Copy each line below that contains "pixels".

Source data
Start of Block
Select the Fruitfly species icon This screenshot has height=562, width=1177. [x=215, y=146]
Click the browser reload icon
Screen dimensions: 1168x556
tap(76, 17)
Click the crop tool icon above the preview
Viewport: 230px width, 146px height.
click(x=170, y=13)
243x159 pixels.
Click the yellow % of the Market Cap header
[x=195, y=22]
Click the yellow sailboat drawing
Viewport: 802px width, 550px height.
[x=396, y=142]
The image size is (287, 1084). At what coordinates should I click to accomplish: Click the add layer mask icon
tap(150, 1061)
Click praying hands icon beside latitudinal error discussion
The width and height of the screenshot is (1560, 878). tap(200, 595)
End of Block
Start of Block
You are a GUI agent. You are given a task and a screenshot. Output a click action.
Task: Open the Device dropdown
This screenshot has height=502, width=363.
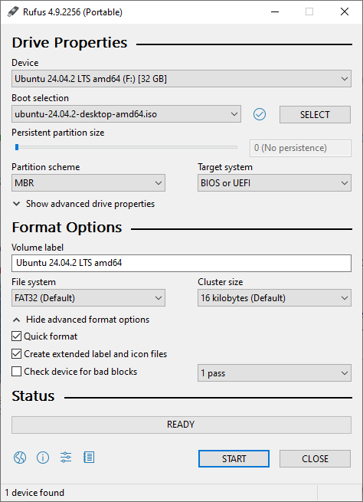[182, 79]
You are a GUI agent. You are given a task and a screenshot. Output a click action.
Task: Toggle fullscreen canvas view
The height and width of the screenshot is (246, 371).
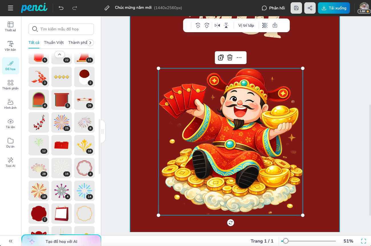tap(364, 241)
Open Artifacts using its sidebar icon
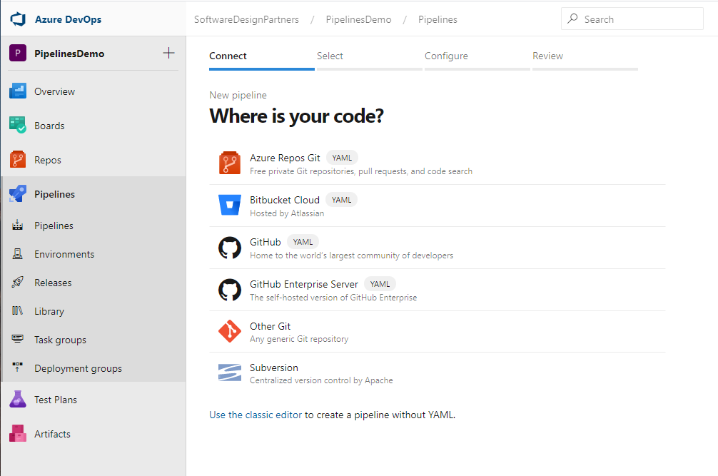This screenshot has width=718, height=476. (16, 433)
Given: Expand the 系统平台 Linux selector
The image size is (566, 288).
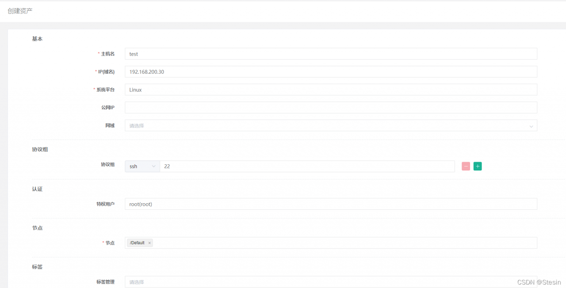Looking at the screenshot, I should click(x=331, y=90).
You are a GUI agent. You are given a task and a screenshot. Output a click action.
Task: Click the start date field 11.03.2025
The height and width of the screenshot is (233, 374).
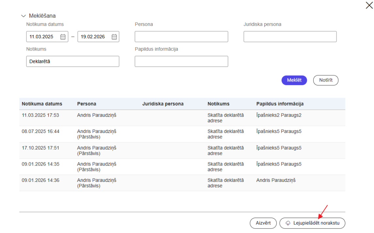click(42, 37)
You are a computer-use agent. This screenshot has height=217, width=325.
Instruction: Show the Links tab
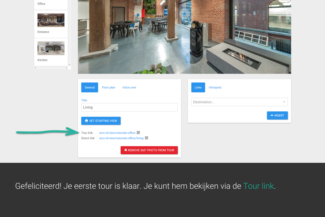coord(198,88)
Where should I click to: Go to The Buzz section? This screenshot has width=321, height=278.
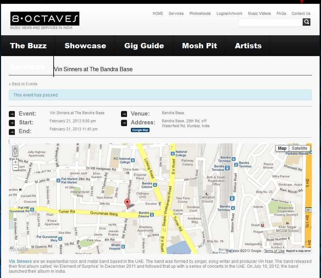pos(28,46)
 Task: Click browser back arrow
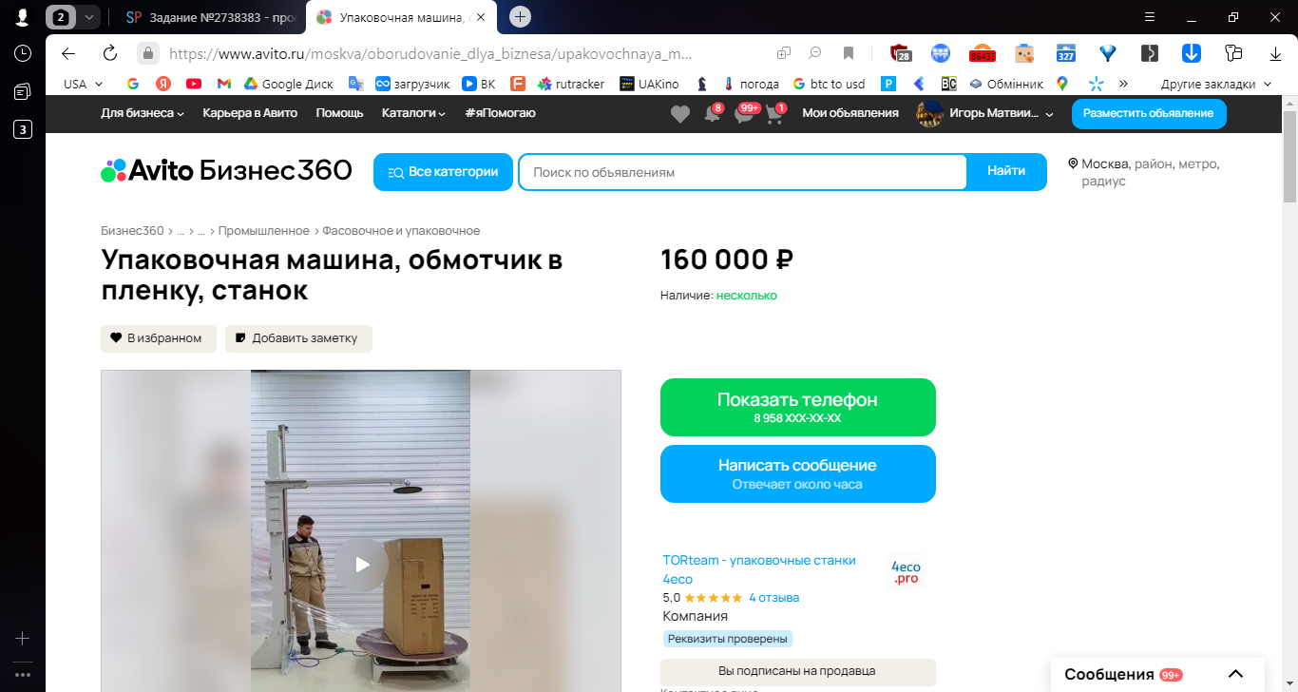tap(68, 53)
End of Block
Start of Block
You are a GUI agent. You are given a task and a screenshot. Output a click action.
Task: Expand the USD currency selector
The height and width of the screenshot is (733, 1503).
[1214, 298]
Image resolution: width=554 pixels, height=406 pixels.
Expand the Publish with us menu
End of Block
__YOUR RESPONSE__.
243x159 pixels.
Image resolution: width=554 pixels, height=406 pixels.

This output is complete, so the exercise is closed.